>> BEGIN Selected passage

I saw no deer Mon. and no deer Tues. and i saw 4 Wed. The conditions have not been favorable and the wind was howling today. Deer 1 hunters 0. My bow season was bust too. I could have shot a couple scrubs but was looking for some of the bucks i know that were there. With the full moon and warm temps i saw no bucks after 11/4 except 2 that crossed the road in front of my truck. I have hunted this area for 8 years and always have bucks cruising the area. They must have went in lockdown for good from the 6th through the 16th. Anyone else have the same conditions in there area???


----------



## Lundy (Apr 5, 2004)

Only one deer on Wednesday, a spike at 3:50

My buddy had six bucks around him at 5:00. None that he wanted....YET! He has seen a bunch of deer everyday, just goes to show that that one area can be hot and another area a short distance away, on the same farm, can be very slow


----------



## Lundy (Apr 5, 2004)

Things did not improve much for me through the rest of the week.

6 does and a small buck on Thursday evening

5 does on Friday all day

5 does and two small bucks on Saturday

4 does and a small buck on Sunday morning.

Josh finally got to lay eyes on the buck he has been hunting for the last 3 years. He had him at 90 yds for over 20 minutes but elected to not shoot him because,( as we knew from trail cams) his right side is just a stub of antler this year. The other side is is still what caused us to name him the wide 8. 

Very few shots in our area. This really surprised me on saturday, I was expecting a lot more.

I saw less deer the entire week than I normally see the first day alone. Not really sure what to attribute that to yet.

I did see 5 coyotes together on Saturday morning but the never came close enough for a shot.


----------



## AverageJoe82 (Nov 7, 2011)

I hear you. The disappointment reaches far and wide. I was south of Woodsfield for 4 days. There was a monster 10 in my woods that was at least a 150 score and weighed at minimum 200 pounds. Saw him come out of thicket around 8:15. He just needed to come forward 5 yards and he was mine. All of the sudden I hear what I thought were 2 people talking but shrugged it off, focusing on the buck(would of been my first buck). Sure enough, the buck looked up at the road, looked down then up at the road again and hauled a** back where he came. Look up and there are 2 members of the orange army walking up the road. I actually took a 80 yd shot on him the day before but it was a prayer shot that didn't obviously make it. Saw them but it all ended in disappointment anyway! At least I know I have 2 more days in 2 weeks to get him!

>> END Selected passage

§ **What is being asked**
Pick up the deer hunting forum thread after its last post and keep it going.

>> BEGIN Collected material

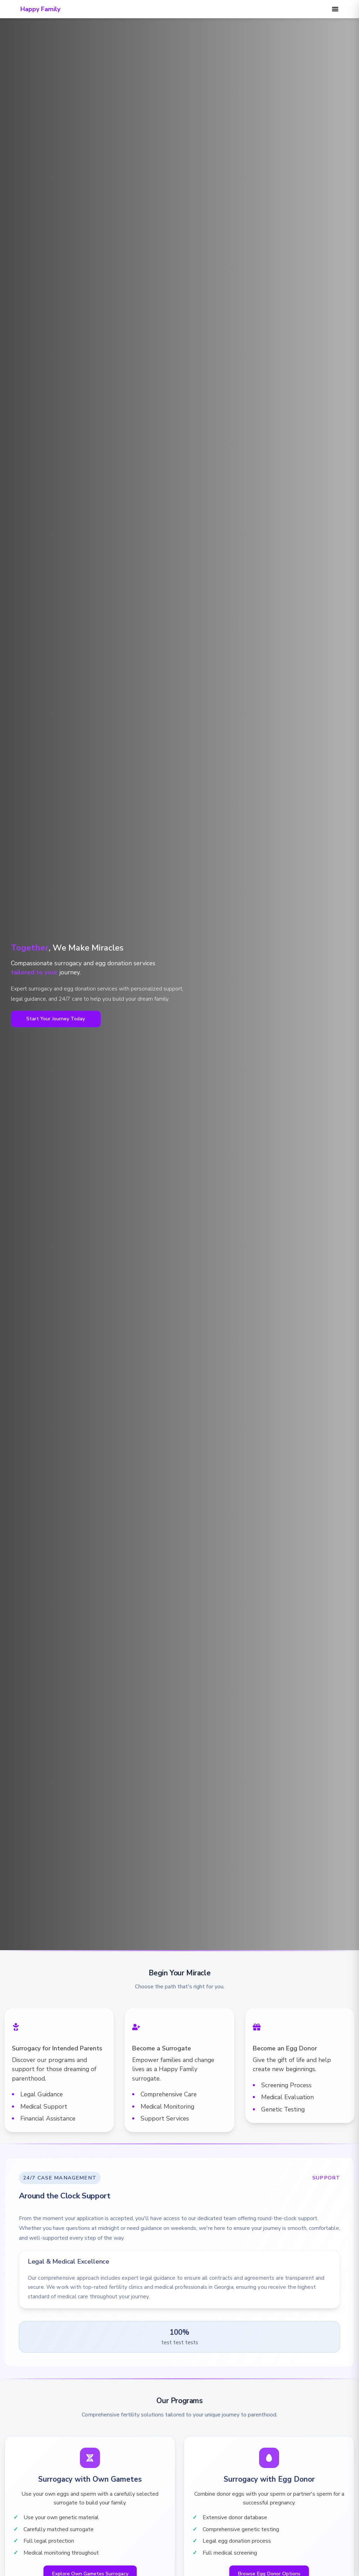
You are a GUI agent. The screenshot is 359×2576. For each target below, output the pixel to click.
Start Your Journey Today (55, 1018)
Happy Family (40, 9)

>> END Collected material

§ **The answer**
_OutdoorHub Mobile, the information engine of the outdoors._


----------



## bkr43050 (Apr 5, 2004)

Lundy said:


> I saw less deer the entire week than I normally see the first day alone. Not really sure what to attribute that to yet.


I am in the same boat as you. I hunted all day Monday, evening on Thursday, half of Saturday, most of Sunday and saw a total of 4 deer all of which were on Monday. The last couple of years the numbers in my area have been lower but this was the worst. We hunted youth season as well and only saw one doe. We saw a few more on bowhunt trips but still not much. There was some shooting in the area but very few hunters within immediate area. I am just curious as to what the area was like that your buddy was hunting. Just would like to hear what may be drawing them to that area. Perhaps it could be a clue to what is going on in my area as well.

I have come to the conclusion that until I get solid evidence that the numbers are indeed still good on my property I will choose to go elsewhere to harvest does and fill the freezer. The last 2-3 years have seemed to be a real decline to the numbers in my area. I believe there are a couple of somewhat nearby farms with a ton of kill tags. I am wondering if they may have an effect on my place.


----------



## Lewis (Apr 5, 2004)

I will share some of my observations from here in Guernsey county.
I am fortunate enough to live way back in the middle of a large tract of woods that is family owned.
I have a group of 9 mature does that show up in my back yard sometimes several times a day wanting to be fed. I cannot hand feed them, but I can walk right among them and scatter corn.
Out of these 9 mature does there are only 3 fawns that have accompanied them all summer and fall.
The coyotes moved into this area a couple years ago and I attribute the lack of fawns to coyote predation.
We actually found 2 freshly killed fawn carcasses this summer that had been ravaged.
Many summer evenings we heard the sounds of the coyote pack howling.
I think this winter I will target some coyotes.


----------



## bkr43050 (Apr 5, 2004)

Lewis said:


> I will share some of my observations from here in Guernsey county.
> I am fortunate enough to live way back in the middle of a large tract of woods that is family owned.
> I have a group of 9 mature does that show up in my back yard sometimes several times a day wanting to be fed. I cannot hand feed them, but I can walk right among them and scatter corn.
> Out of these 9 mature does there are only 3 fawns that have accompanied them all summer and fall.
> ...


Your coyote theory is one that I have been giving a lot of thought to here as well. I have not really seen many young deer lately either but had not given it much thought until recently since I had been thinking more about deer in general. I know there are more yotes in our area in recent years. We have already been planning on targeting them this winter as well. Your account of seeing a large group of deer with very few fawns really suggests more of a situation where the fawns are being preyed upon as opposed to the general thought of hunter harvests.


----------



## Hetfieldinn (May 17, 2004)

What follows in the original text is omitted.